§ Problem to solve
Quote word for word the part of the Qlik to Power BI migration guide that opens with the words containing "The Qlik associative" and closes with "by dimension tables.".
# start of Text section
Skip to content

Qlik to Power BI: Data Model Migration

Audience: Data engineers, BI developers, data architects Purpose: Step-by-step guide for converting Qlik's associative data model to Power BI star schemas Reading time: 20-25 minutes


Executive summary

The Qlik associative model and the Power BI star schema are fundamentally different paradigms. Qlik allows any table to link to any other table through shared field names, creating an all-to-all association matrix. Power BI requires explicit relationships between tables, optimized as fact tables surrounded by dimension tables.

This is not a weakness of Power BI -- it is an architectural difference that produces better performance, clearer semantics, and more predictable query behavior. But it means the data model migration is not a lift-and-shift. Every Qlik data model must be analyzed and redesigned.


1. Understanding the paradigm shift

Qlik associative model

+--------+     +--------+     +--------+
| Sales  |-----| Products|----| Category|
+--------+     +--------+     +--------+
    |               |
+--------+     +--------+
|Customer|     | Region |
+--------+     +--------+

In Qlik, these tables are associated through shared field names. If Sales has a ProductID field and Products has a ProductID field, they are automatically associated. No explicit join is required. The associative engine calculates all possible data combinations at query time.

Advantages: No modeling required. Exploration across all dimensions is immediate. Disadvantages: Synthetic keys when multiple fields match between tables. Circular references when table chains loop. Performance degrades with model complexity. No distinction between facts and dimensions.

Power BI star schema

        +----------+
        | Calendar |
        +----------+
             |
+--------+   |   +----------+
|Customer|---+---|  Sales    |---+--- Products
+--------+       | (fact)    |   |   +----------+
                 +----------+   |
                      |         +--- Region
                 +----------+       +----------+
                 | Measures |
                 +----------+

In Power BI, relationships are explicitly defined between a fact table (Sales) and dimension tables (Customer, Products, Calendar, Region). The fact table contains numeric measures (amounts, quantities) and foreign keys. Dimension tables contain descriptive attributes.

Advantages: Predictable performance. Clear semantics. Optimal compression. DAX operates naturally on filter context propagated through relationships. Disadvantages: Requires upfront modeling. Every relationship must be defined.


2. QVD layer to CSA-in-a-Box lakehouse

The QVD problem

In a typical Qlik deployment, the data architecture looks like this:

Source DB → QVD (raw) → QVD (transformed) → QVD (aggregated) → Qlik App

QVD files serve as:

  • Extraction cache -- raw data pulled from sources
  • Transformation layer -- cleaned, enriched, joined data
  • Performance optimization -- pre-aggregated data for fast reload
  • Sharing mechanism -- multiple apps read the same QVD files

This creates QVD sprawl: hundreds or thousands of QVD files with implicit dependencies, no lineage tracking, no quality contracts, and no governance.
# end of Text section
# start of Dataset section
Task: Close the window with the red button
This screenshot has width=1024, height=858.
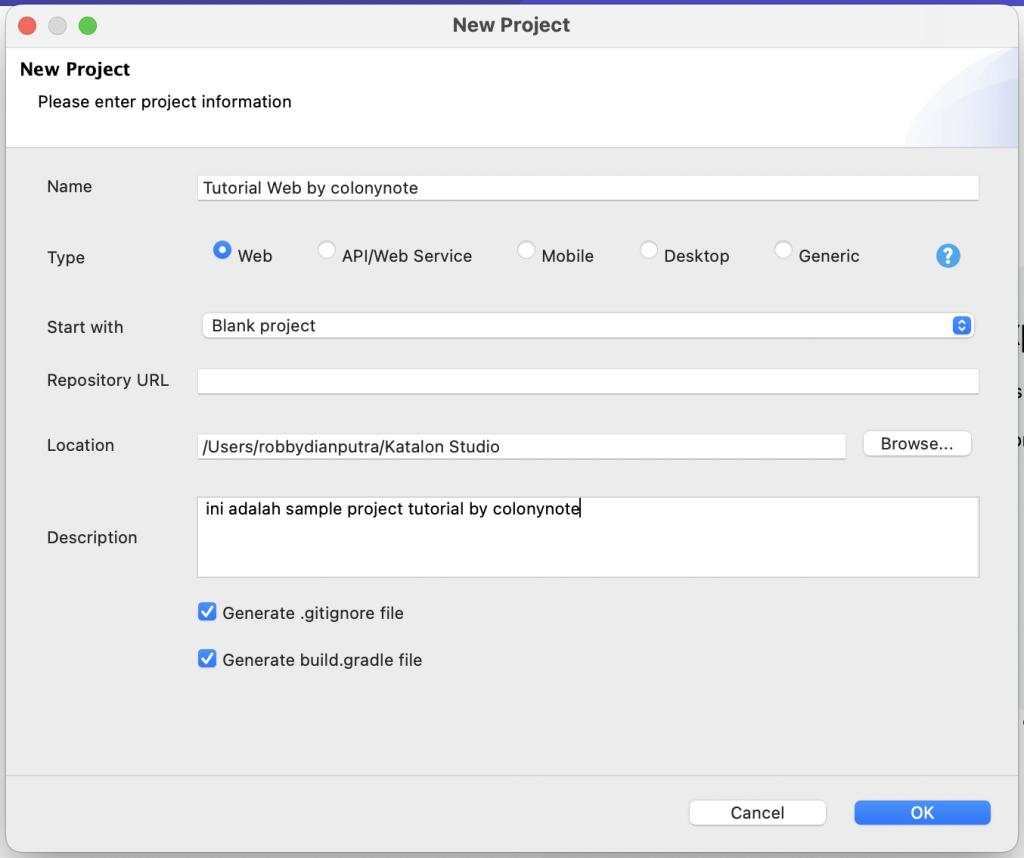Action: pos(27,26)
# end of Dataset section
§ Expected answer
The Qlik associative model and the Power BI star schema are fundamentally different paradigms. Qlik allows any table to link to any other table through shared field names, creating an all-to-all association matrix. Power BI requires explicit relationships between tables, optimized as fact tables surrounded by dimension tables.